EXERCISE GOAL:
Reproduce the items word for word, from the first line through the line that contains "point(29,450)", including that line.

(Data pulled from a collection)
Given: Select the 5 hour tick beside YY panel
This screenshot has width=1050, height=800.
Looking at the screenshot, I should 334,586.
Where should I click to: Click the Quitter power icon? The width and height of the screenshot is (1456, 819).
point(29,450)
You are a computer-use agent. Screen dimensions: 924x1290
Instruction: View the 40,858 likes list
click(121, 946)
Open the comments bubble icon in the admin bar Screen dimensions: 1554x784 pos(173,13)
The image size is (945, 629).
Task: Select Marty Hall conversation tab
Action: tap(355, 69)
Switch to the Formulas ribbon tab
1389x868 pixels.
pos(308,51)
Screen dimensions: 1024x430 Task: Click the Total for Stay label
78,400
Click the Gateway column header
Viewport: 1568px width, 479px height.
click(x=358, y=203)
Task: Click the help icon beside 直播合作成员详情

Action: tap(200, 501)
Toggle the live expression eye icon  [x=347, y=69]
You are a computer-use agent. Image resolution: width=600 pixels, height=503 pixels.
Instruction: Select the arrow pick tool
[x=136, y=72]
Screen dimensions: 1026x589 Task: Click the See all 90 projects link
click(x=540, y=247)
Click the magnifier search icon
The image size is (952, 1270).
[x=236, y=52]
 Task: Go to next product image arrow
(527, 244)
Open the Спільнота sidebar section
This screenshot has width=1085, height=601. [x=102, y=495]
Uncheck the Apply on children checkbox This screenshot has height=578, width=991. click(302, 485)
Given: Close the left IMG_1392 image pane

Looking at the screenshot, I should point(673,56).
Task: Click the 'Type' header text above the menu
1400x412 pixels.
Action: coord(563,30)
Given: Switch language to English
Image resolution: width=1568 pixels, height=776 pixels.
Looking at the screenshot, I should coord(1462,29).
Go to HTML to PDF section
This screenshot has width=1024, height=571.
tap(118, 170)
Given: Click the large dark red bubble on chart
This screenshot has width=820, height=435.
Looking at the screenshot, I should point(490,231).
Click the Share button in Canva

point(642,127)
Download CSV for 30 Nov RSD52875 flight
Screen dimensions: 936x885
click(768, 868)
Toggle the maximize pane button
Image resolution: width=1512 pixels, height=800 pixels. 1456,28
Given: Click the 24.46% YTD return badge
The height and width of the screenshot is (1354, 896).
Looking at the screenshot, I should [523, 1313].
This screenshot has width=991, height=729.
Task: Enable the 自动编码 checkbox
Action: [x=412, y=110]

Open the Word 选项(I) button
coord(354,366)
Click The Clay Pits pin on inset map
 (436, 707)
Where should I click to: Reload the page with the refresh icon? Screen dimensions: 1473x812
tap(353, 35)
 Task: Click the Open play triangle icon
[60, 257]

TASK RESULT:
Given: Select the 5 hour tick beside YY panel
This screenshot has width=1050, height=800.
Looking at the screenshot, I should 334,586.
Where should I click to: Click the Quitter power icon? The width and height of the screenshot is (1456, 819).
point(29,450)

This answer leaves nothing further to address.